Histoire du luxe privé et public, par M. H. Baudrillart, de l’Institut ; 4 vol. Paris, 1878-1880 ; Hachette.


Au XVIIIe siècle, on a longtemps et vivement discuté à propos du luxe. Aujourd’hui on se contente d’en faire, mais à outrance. Le luxe est-il utile ? voilà ce qu’il s’agit de décider. J’ai lu, je ne sais où, un mot qui me paraît résumer parfaitement le débat. Un financier et un économiste du siècle dernier différaient complètement d’avis à ce sujet. « Je prétends, moi, disait le financier, que le luxe soutient les états. — Oui, répondit l’économiste, comme la corde soutient le pendu. » Je suis de l’avis de l’économiste. Les philosophes de l’antiquité et les pères de l’église ont condamné le luxe dans les termes les plus violens, et ils ont eu raison. Il est pernicieux pour l’individu et funeste pour la société. Le christianisme primitif le réprouve au nom de la charité et de l’humilité, l’économie politique au nom de l’utilité, et le droit au nom de l’équité.

### Consignes
1 – Relevez toutes les valeurs au nom desquelles le luxe est réprouvé dans la dernière phrase du texte source.
2 – Traduisez en anglais la phrase suivante du texte source : « Il est pernicieux pour l'individu et funeste pour la société. »
3 – Recopiez le passage du texte source commençant par « Au XVIIIe siècle, on » et se terminant par « nom de l’équité. ».

### Données enregistrées
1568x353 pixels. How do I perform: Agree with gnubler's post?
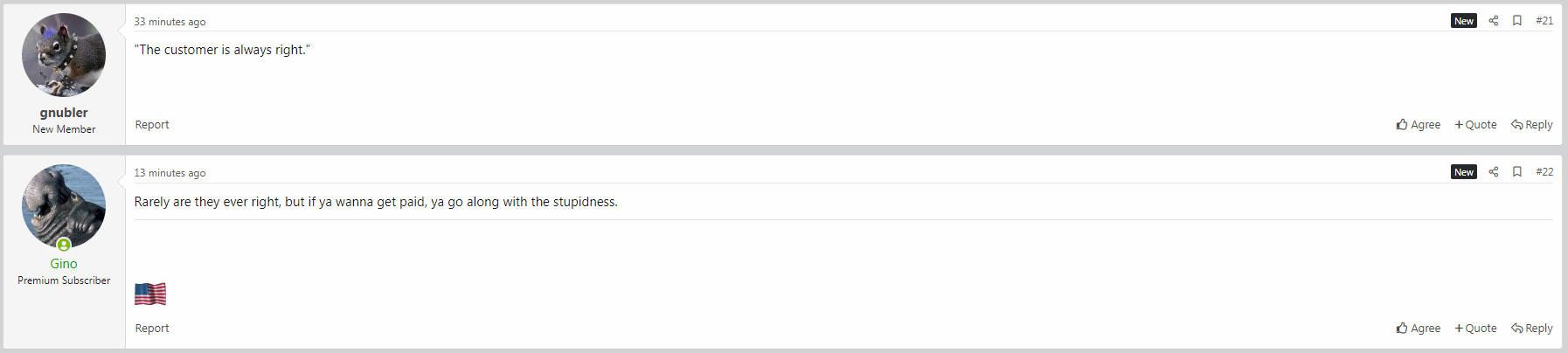pos(1419,125)
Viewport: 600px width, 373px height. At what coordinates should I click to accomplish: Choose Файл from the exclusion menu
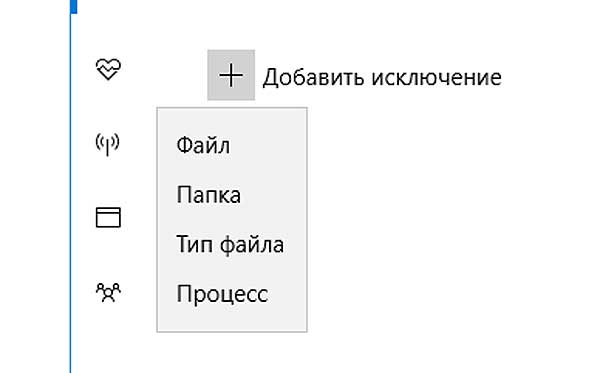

### Corrigé
1 – la charité, l'humilité, l'utilité, l'équité

2 – It is pernicious for the individual and disastrous for society.

3 –
Au XVIIIe siècle, on a longtemps et vivement discuté à propos du luxe. Aujourd’hui on se contente d’en faire, mais à outrance. Le luxe est-il utile ? voilà ce qu’il s’agit de décider. J’ai lu, je ne sais où, un mot qui me paraît résumer parfaitement le débat. Un financier et un économiste du siècle dernier différaient complètement d’avis à ce sujet. « Je prétends, moi, disait le financier, que le luxe soutient les états. — Oui, répondit l’économiste, comme la corde soutient le pendu. » Je suis de l’avis de l’économiste. Les philosophes de l’antiquité et les pères de l’église ont condamné le luxe dans les termes les plus violens, et ils ont eu raison. Il est pernicieux pour l’individu et funeste pour la société. Le christianisme primitif le réprouve au nom de la charité et de l’humilité, l’économie politique au nom de l’utilité, et le droit au nom de l’équité.